Auto Hacking Project Volkswagen & Audi

Controle over het navigatiesysteem

Onderzoeksdoel: “Kunnen we het rijgedrag of kritieke beveiligingssystemen van een auto beïnvloeden via een internetaanvalvector?”

Het is ons gelukt om op afstand toegang te krijgen tot het systeem. Dit betekent dat aanvallers in bepaalde situaties gesprekken die de bestuurder via een autokit voerde konden afluisteren, de microfoon aan en uit konden schakelen en ook toegang hadden tot het volledige adresboek en de gespreksgeschiedenis. Daarnaast was het door de kwetsbaarheid mogelijk om via het navigatiesysteem precies te achterhalen waar de bestuurder was geweest, evenals live te volgen waar de auto zich op elk moment bevond. Dit zijn allemaal factoren waardoor de privacy van de bestuurder ernstig kan worden geschaad.

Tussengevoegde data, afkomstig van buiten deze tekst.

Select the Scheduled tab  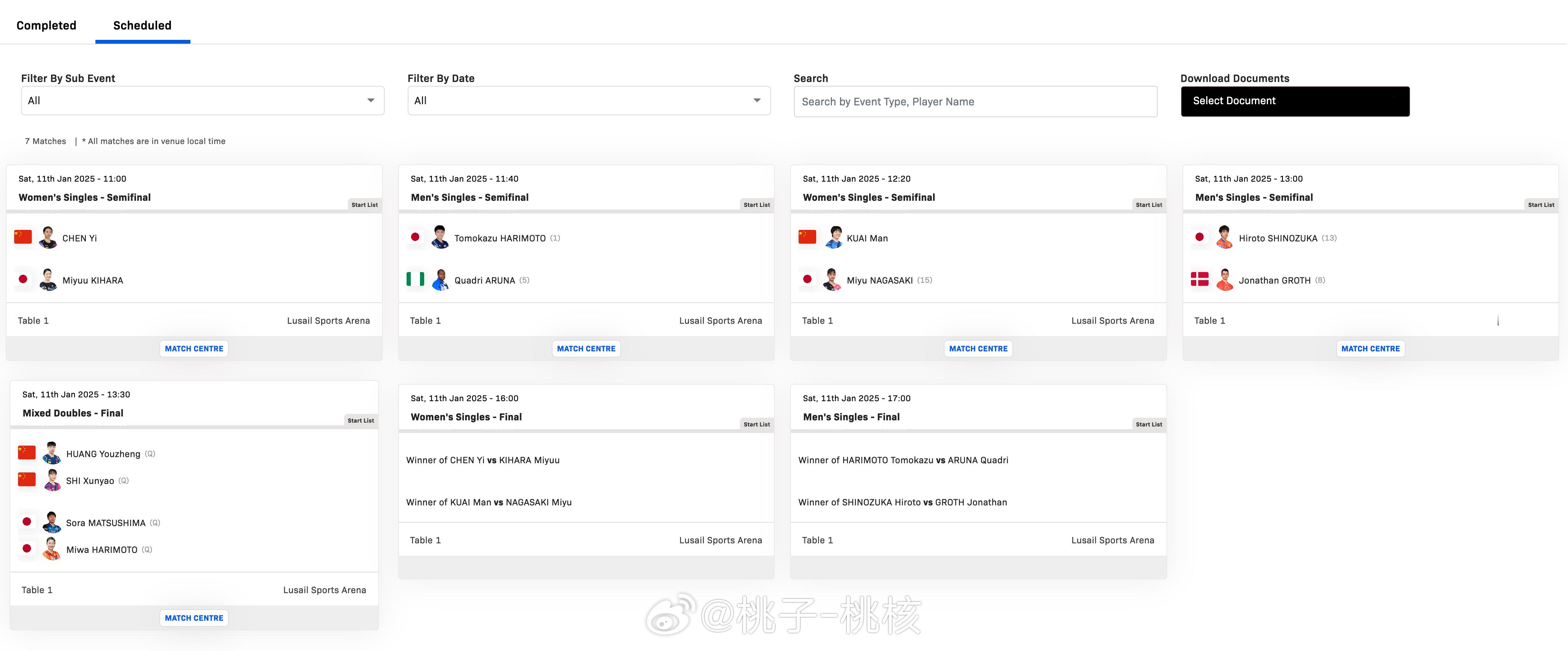(143, 26)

De systemen waar we toegang toe konden krijgen zijn indirect verbonden met de systemen die verantwoordelijk zijn voor remmen en accelereren. Omdat het hacken van dergelijke systemen illegaal is en het intellectuele eigendom van de fabrikant daarmee wordt geschonden, is toen besloten het onderzoek te stoppen.

Modernisering van het updatebeleid

Direct na de ontdekking hebben we het lek gemeld bij de Volkswagen Groep. Zij hebben ons inmiddels kunnen informeren dat de kwetsbaarheden zijn opgelost. Dit betekent echter niet dat het gevaar voorbij is. Het is namelijk onmogelijk om dit type infotainmentsysteem op afstand te updaten, wat betekent dat auto’s die dit systeem al gebruiken nog steeds kwetsbaar zijn. En als je terecht mag aannemen dat een auto gemiddeld 18 jaar oud is wanneer deze wordt afgedankt, dan zijn er nog vele jaren waarin aanvallers dat systeem kunnen misbruiken.

Daarom pleiten wij voor modernisering van het updatebeleid door de auto-industrie, om het voor consumenten gemakkelijker te maken de softwaresystemen in hun auto’s bij te werken naar de meest recente versie. Dit zou betekenen dat ze altijd beschermd kunnen zijn tegen de nieuwste bedreigingen.